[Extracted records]
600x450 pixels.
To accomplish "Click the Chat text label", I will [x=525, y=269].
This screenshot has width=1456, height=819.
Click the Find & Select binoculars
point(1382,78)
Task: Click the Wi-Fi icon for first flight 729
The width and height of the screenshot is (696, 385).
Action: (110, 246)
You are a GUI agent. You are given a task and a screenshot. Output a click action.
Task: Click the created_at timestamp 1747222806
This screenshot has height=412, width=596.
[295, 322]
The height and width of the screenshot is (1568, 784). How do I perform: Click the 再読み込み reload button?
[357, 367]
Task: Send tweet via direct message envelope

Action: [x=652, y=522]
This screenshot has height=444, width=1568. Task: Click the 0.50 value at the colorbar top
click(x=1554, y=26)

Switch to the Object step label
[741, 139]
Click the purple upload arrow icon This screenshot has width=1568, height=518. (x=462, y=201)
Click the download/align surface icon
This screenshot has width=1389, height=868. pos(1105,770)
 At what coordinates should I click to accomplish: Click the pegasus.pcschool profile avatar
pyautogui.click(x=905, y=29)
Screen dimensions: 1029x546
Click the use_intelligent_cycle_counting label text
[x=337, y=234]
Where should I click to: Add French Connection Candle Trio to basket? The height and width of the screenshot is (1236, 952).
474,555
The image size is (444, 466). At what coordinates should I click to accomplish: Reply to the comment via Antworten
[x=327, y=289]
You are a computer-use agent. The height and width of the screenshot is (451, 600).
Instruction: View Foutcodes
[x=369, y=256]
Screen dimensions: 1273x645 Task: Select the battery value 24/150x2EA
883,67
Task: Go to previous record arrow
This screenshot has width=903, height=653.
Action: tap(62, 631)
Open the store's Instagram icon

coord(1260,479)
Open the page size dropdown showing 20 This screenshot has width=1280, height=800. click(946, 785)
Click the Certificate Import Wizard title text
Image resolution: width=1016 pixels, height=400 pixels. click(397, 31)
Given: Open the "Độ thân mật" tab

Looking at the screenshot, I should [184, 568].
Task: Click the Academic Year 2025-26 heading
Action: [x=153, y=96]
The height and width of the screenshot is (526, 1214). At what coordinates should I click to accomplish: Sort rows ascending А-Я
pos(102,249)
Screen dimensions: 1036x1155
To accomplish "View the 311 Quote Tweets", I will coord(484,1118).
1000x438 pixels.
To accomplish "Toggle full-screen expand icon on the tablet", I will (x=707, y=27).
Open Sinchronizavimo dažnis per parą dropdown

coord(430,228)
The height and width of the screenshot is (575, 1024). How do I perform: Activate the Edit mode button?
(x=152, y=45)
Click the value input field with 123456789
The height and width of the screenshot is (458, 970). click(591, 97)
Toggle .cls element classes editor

• [EXERCISE DESCRIPTION]
Using the entries above, find all lines with "arrow". Copy them.

• [ANSWER BOX]
Click the purple upload arrow icon This screenshot has width=1568, height=518. (x=462, y=201)
Task: Go to previous record arrow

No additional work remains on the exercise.